Complex System?
一般に “Complex System” は「複雑系」と訳される。しかし、よくよく考えてみると、これはおかしいね。むしろ「複合系」の方が正しいんじゃないかなと思う。
“Complex” と言うと、住宅の場合は「複合住宅」だし、ユング心理学では「心的複合体」のこと。「複雑住宅」や「心的複雑体」とは言わない。「シネコン(Cinema Complex)」だって、「迷路のように入り組んだ映画館」のことではない。”Complex” は「複雑」というよりも、むしろ「複数のモノが集まった(=複合)」という意味合いで使われている。イメージとしては、複数の「点」と、その間の「つながり(リンク)」があって、それを含む系を “Complex System” と呼んでいる。当然、複数のモノが集まると、結果として複雑さが生まれるんだけど、これは二次的な意味にすぎない。
PoIC マニュアルの「参考文献」では複雑系(今は「複合系」か)の本をいくつか挙げている。いろいろな本を読んで調べてみると、PoIC というシステムは一種の “Complex System” だということが分かった。しかし、これはシステムの構成要素やルールが複雑という訳では全くない。一枚一枚のカードが組織化されて、有機的に複合し、創発するシステムとした方がより正確に理解できる。そして、そこから生まれる複雑な振る舞いを超えて、より大きな視点から見ると、そこにはれっきとした秩序が現れる。PoICer さんにも、そこまで行って自分の目で見て欲しい訳です。

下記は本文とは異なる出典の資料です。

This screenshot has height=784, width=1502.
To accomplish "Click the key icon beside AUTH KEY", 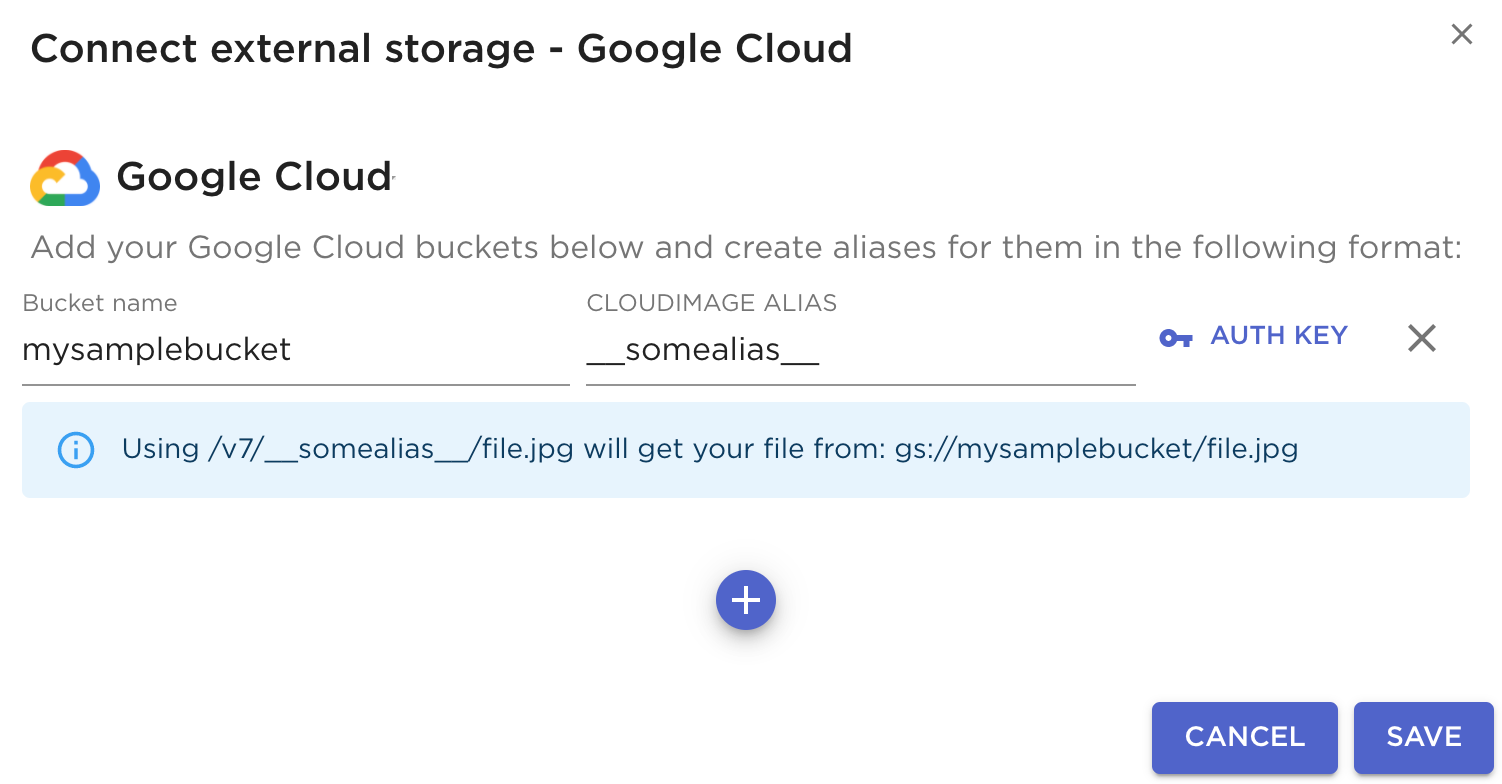I will coord(1175,338).
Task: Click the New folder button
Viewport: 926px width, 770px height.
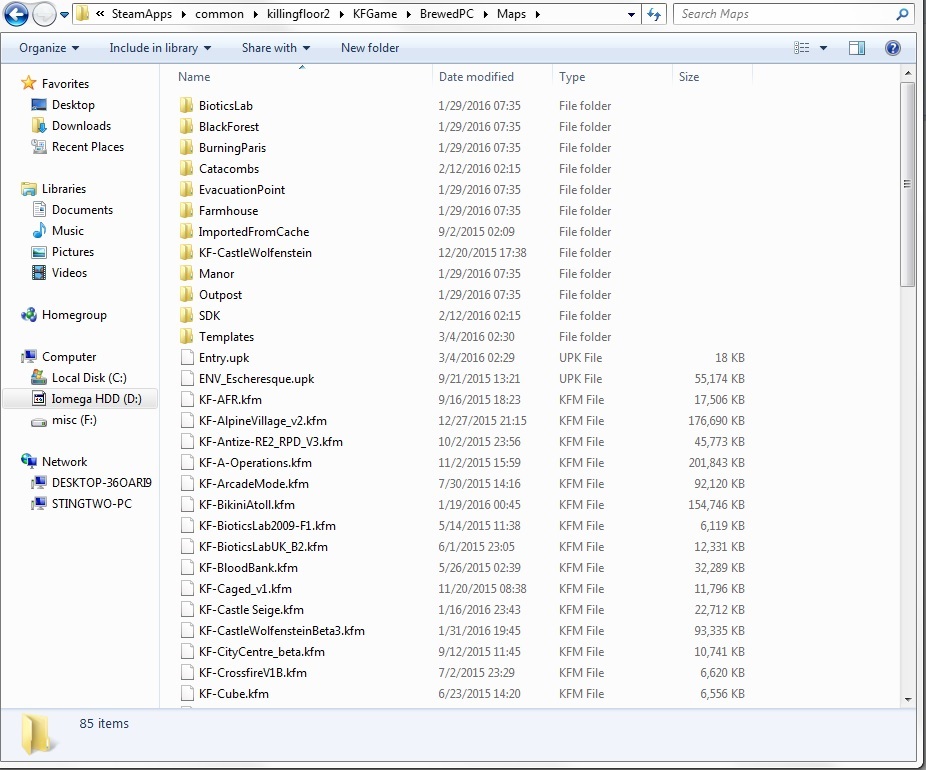Action: (369, 48)
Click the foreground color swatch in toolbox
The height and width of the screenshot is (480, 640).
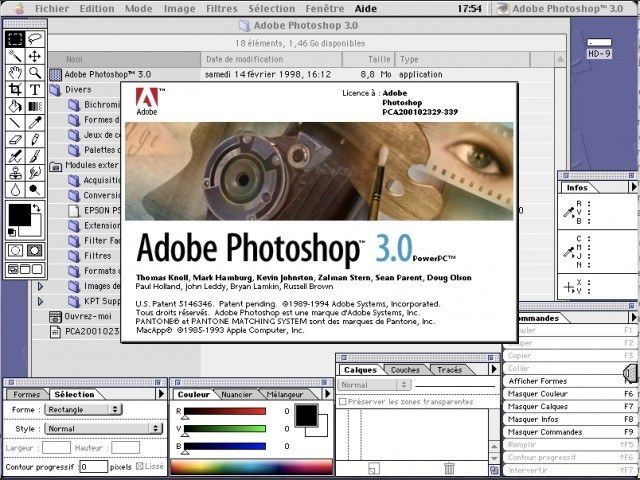(20, 215)
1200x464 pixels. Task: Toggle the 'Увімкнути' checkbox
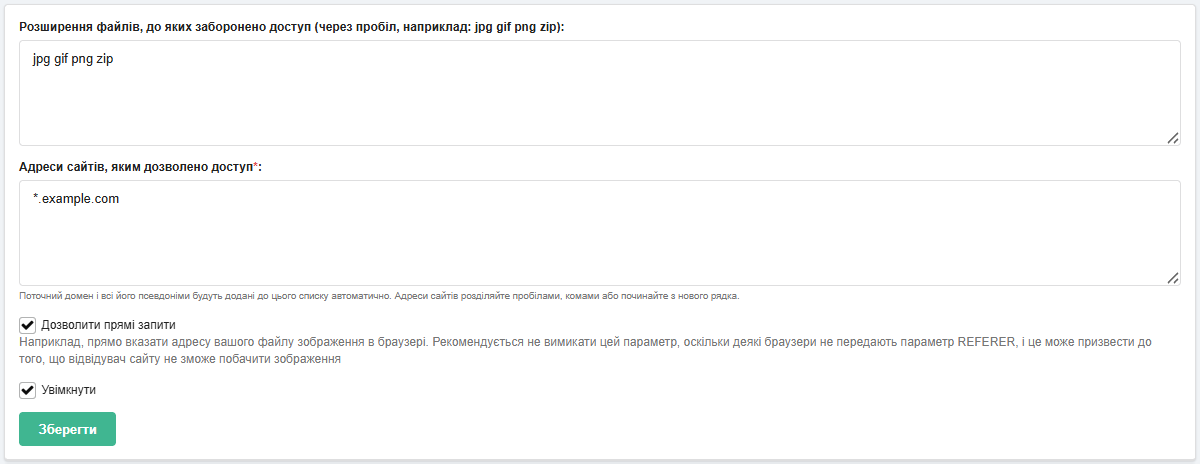point(28,390)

簡単に「複雑系」といってしまうと「難しいシステム(Complicated System)」に聞こえてしまうのが問題。PoIC は “Complex System” ではあっても “Complicated System” ではない。以前ブログで “Organized” は「整理」ではなく「組織化」と訳した方が良いと書いた。”Complex System” の場合も同じで、これを「複雑系」と訳して理解していると、英語圏と日本語圏では意味の取り方に乖離が生じるかもしれないよ。

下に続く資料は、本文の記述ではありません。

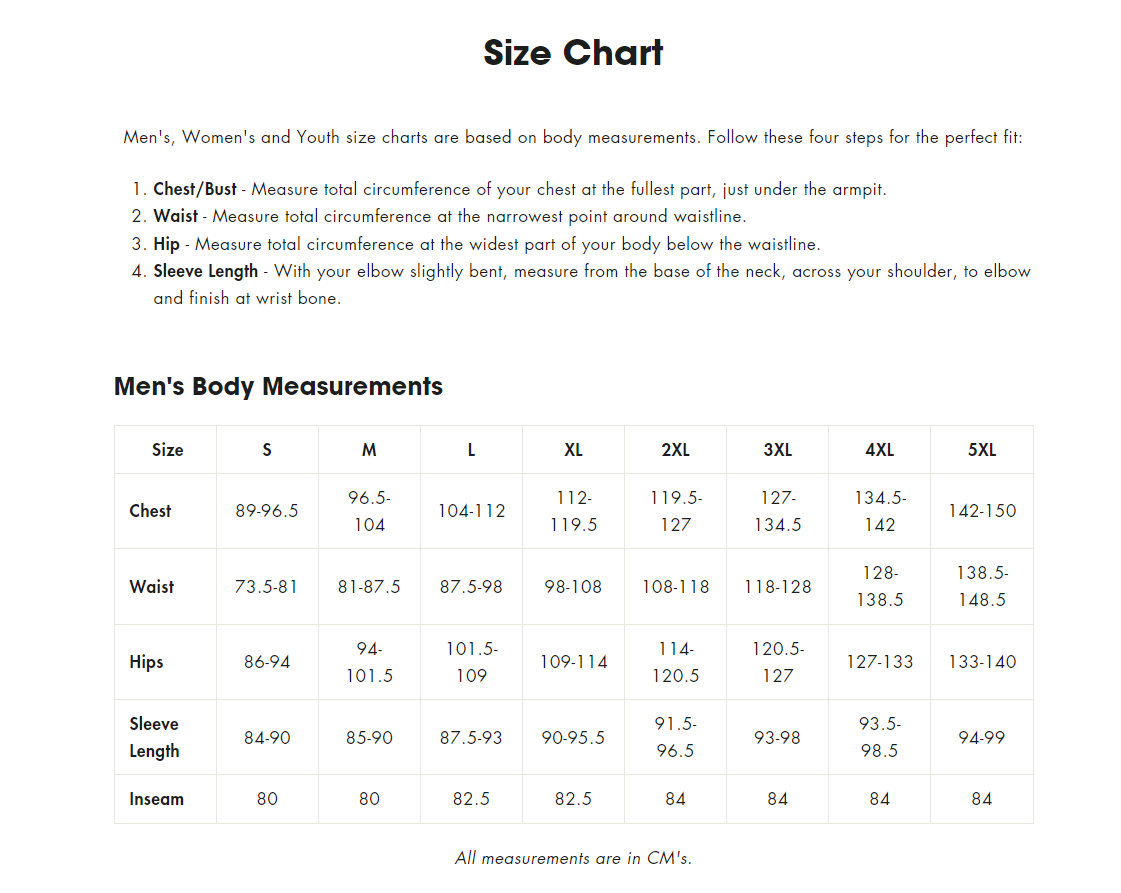Screen dimensions: 1121x893
Task: Select the 93-98 sleeve length cell
Action: coord(777,738)
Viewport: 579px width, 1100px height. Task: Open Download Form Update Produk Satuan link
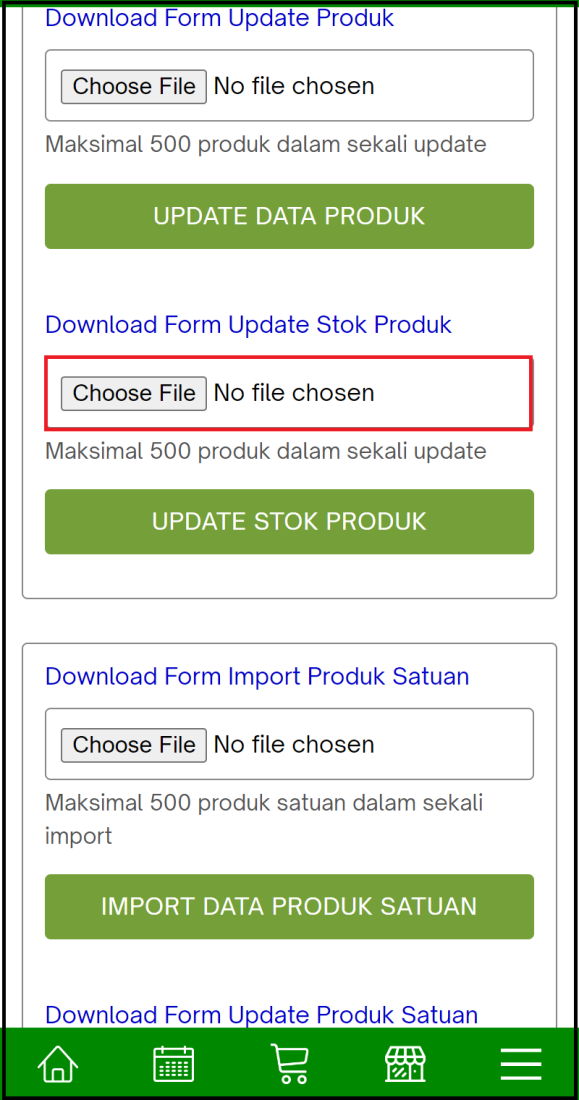click(260, 1014)
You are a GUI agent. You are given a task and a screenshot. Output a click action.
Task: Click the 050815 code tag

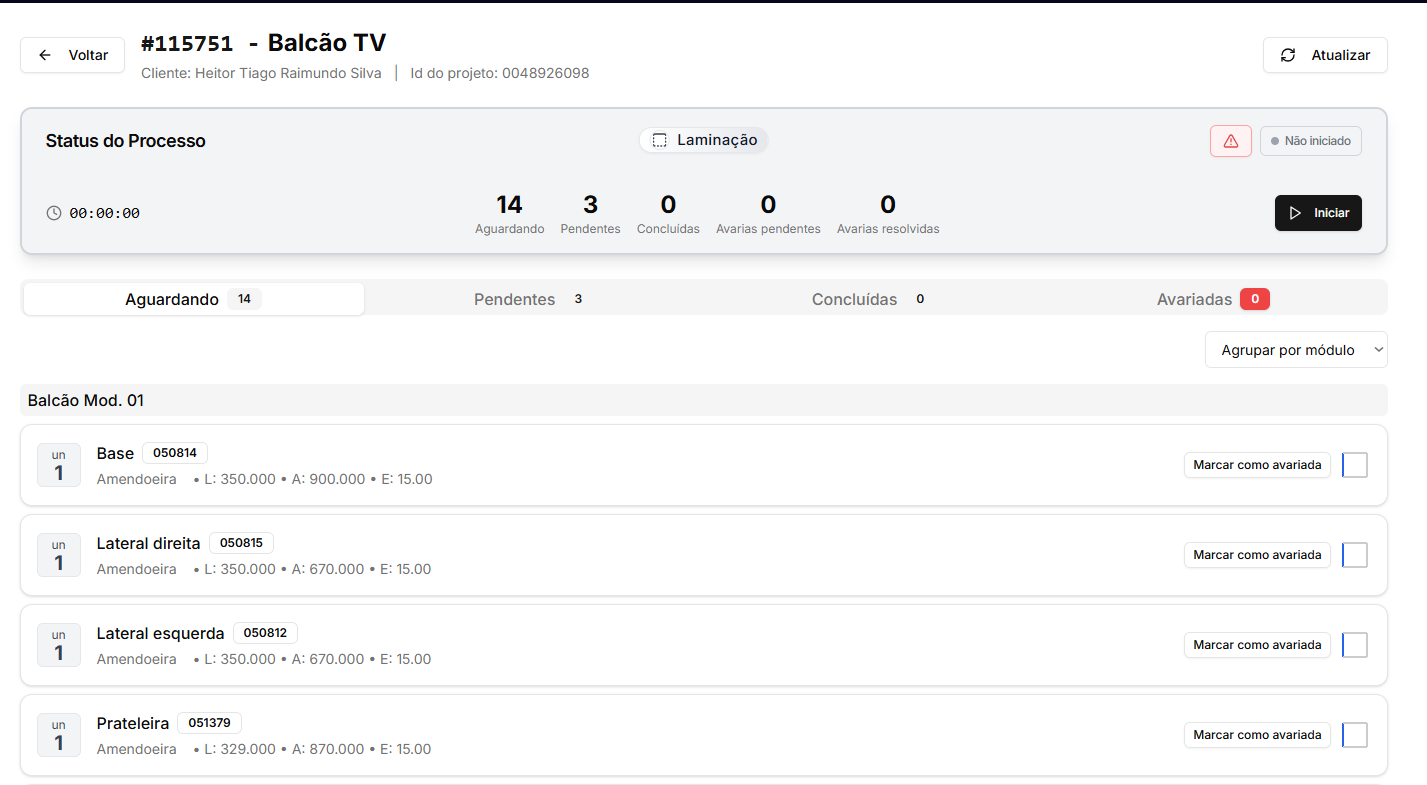[241, 543]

February 2nd, 2010 at 7:38 pm
このエントリーと、トリニティの考え方は、やはりとても面白い(興味深い)ですm(. .)m
複雑系とは、と考えたら、それは複合系ですねm(. .)m
「複雑系」だと、ウルフラムのクラスⅢとか「カオス」とかのイメージで、「複雑系」という言葉はただ単に「複雑」な系で、そこには、いろいろな系に見られる構造や共通性の概念がみられない。

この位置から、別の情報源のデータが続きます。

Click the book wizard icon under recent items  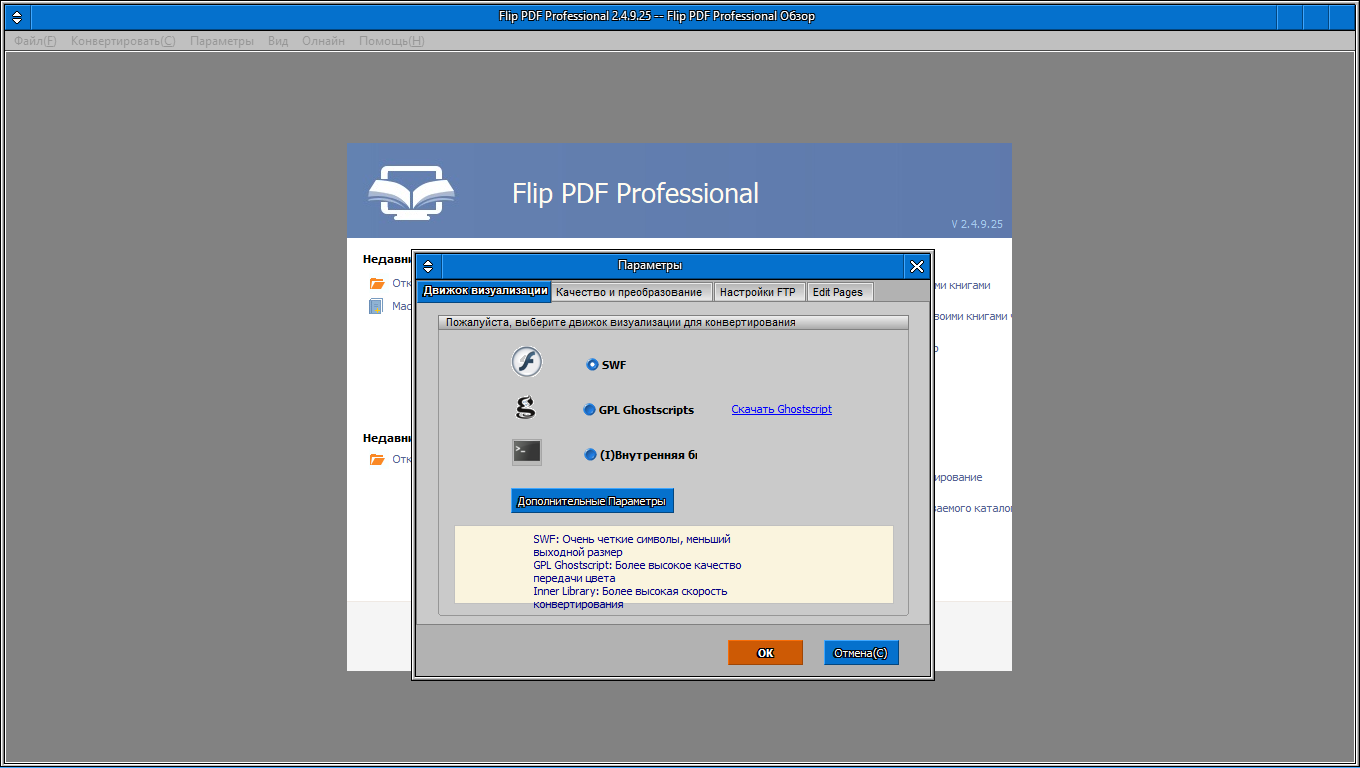pyautogui.click(x=376, y=306)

「複合系」という言葉には、その系が、「なんらかの部分」から成る系であることの意味があり、そこには構造がある。
じゃあ、その共通する「部分」や「構造」は何かというと、Trinityでは「再帰・創発・相転移」という3つの部分からなる構造である。
その順序はTrinityでは「再帰→創発→相転移」の順であり、またそれはその順に、らせん状に発展していくこと、その部分の中にも小さい「再帰→創発→相転移」という構造がフラクタル的に含まれていること、が述べられている。
さらにこの3つが「鏡・剣・玉」で表されていることが別のエントリーで述べられている。
このブログの影響で、いくつかの複雑系に関する本を読みましたがm(. .)m、まだそこまで単純な言葉や概念で、その構造を言い表した記述はみてないですm(. .)m
February 3rd, 2010 at 4:41 pm
>> k さん
複「雑」-> カオスの縁のピークの尖ったところ({複雑度・エントロピー}最大、戦乱状態、剣)
さらに進むと
複「合」 -> カオスの縁からさらに右に進んだところ({複雑度・エントロピー}下がる、{平定・平和・秩序}、玉}
ということかな。
February 23rd, 2010 at 12:21 pm
あっ
上で
>「複雑系」だと、ウルフラムのクラスⅢとか「カオス」とかのイメージで、
と書いてしまいましたが、ピークの図(複雑系入門、p.86)や表から考えると、
ほんとに複雑(エントロピー大)はウルフラムのクラスⅣですね。
氷も蒸気も単純。
田んぼや河口の水質で生き物が最も多い。